■ **Exercise brief**:
Retype each record shown below, leaving every character as it is.

■ **Pixel coordinate grounding data**:
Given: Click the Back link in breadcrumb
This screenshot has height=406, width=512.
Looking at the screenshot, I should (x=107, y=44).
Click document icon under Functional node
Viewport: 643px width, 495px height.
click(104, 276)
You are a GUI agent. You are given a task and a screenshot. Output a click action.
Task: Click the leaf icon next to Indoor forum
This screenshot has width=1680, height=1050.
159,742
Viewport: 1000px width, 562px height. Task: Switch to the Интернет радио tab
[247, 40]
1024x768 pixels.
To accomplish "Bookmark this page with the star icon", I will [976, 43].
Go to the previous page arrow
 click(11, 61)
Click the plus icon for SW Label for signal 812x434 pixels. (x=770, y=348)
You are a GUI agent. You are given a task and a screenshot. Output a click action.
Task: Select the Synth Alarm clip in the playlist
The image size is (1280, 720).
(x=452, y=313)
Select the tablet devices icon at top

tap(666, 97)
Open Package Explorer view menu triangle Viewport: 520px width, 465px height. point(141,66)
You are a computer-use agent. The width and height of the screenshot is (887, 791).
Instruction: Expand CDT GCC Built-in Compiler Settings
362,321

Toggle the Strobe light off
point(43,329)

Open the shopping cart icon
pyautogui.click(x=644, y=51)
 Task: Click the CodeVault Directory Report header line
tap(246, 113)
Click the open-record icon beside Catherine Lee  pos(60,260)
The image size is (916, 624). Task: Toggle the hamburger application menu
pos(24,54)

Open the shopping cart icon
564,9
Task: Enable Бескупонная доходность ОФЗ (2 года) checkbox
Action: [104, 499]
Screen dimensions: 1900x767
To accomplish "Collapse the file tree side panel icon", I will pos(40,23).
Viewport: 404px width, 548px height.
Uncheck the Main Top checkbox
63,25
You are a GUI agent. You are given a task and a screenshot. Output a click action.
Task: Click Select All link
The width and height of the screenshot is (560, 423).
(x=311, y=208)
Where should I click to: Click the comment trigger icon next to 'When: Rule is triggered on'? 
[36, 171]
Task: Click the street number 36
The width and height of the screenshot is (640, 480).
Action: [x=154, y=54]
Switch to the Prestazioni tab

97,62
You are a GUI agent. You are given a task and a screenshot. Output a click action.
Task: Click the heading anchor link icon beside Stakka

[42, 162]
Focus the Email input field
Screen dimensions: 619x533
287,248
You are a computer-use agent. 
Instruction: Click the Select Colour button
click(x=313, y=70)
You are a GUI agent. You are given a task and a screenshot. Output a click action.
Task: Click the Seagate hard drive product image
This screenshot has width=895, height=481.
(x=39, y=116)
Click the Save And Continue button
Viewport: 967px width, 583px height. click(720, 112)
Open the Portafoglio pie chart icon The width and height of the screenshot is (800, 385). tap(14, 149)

■ **Problem solution**:
Given: Click the Back link in breadcrumb
This screenshot has height=406, width=512.
Looking at the screenshot, I should (x=107, y=44).
Click document icon under Functional node
Viewport: 643px width, 495px height.
click(104, 276)
You are a GUI agent. You are given a task and a screenshot. Output a click action.
Task: Click the leaf icon next to Indoor forum
This screenshot has width=1680, height=1050.
159,742
Viewport: 1000px width, 562px height. Task: Switch to the Интернет радио tab
[247, 40]
1024x768 pixels.
To accomplish "Bookmark this page with the star icon", I will [976, 43].
Go to the previous page arrow
 click(11, 61)
Click the plus icon for SW Label for signal 812x434 pixels. (x=770, y=348)
You are a GUI agent. You are given a task and a screenshot. Output a click action.
Task: Select the Synth Alarm clip in the playlist
The image size is (1280, 720).
(x=452, y=313)
Select the tablet devices icon at top

tap(666, 97)
Open Package Explorer view menu triangle Viewport: 520px width, 465px height. point(141,66)
You are a computer-use agent. The width and height of the screenshot is (887, 791).
Instruction: Expand CDT GCC Built-in Compiler Settings
362,321

Toggle the Strobe light off
point(43,329)

Open the shopping cart icon
pyautogui.click(x=644, y=51)
 Task: Click the CodeVault Directory Report header line
tap(246, 113)
Click the open-record icon beside Catherine Lee  pos(60,260)
The image size is (916, 624). Task: Toggle the hamburger application menu
pos(24,54)

Open the shopping cart icon
564,9
Task: Enable Бескупонная доходность ОФЗ (2 года) checkbox
Action: [104, 499]
Screen dimensions: 1900x767
To accomplish "Collapse the file tree side panel icon", I will pos(40,23).
Viewport: 404px width, 548px height.
Uncheck the Main Top checkbox
63,25
You are a GUI agent. You are given a task and a screenshot. Output a click action.
Task: Click Select All link
The width and height of the screenshot is (560, 423).
(x=311, y=208)
Where should I click to: Click the comment trigger icon next to 'When: Rule is triggered on'? 
[36, 171]
Task: Click the street number 36
The width and height of the screenshot is (640, 480).
Action: [x=154, y=54]
Switch to the Prestazioni tab

97,62
You are a GUI agent. You are given a task and a screenshot. Output a click action.
Task: Click the heading anchor link icon beside Stakka

[42, 162]
Focus the Email input field
Screen dimensions: 619x533
287,248
You are a computer-use agent. 
Instruction: Click the Select Colour button
click(x=313, y=70)
You are a GUI agent. You are given a task and a screenshot. Output a click action.
Task: Click the Seagate hard drive product image
This screenshot has width=895, height=481.
(x=39, y=116)
Click the Save And Continue button
Viewport: 967px width, 583px height. click(720, 112)
Open the Portafoglio pie chart icon The width and height of the screenshot is (800, 385). tap(14, 149)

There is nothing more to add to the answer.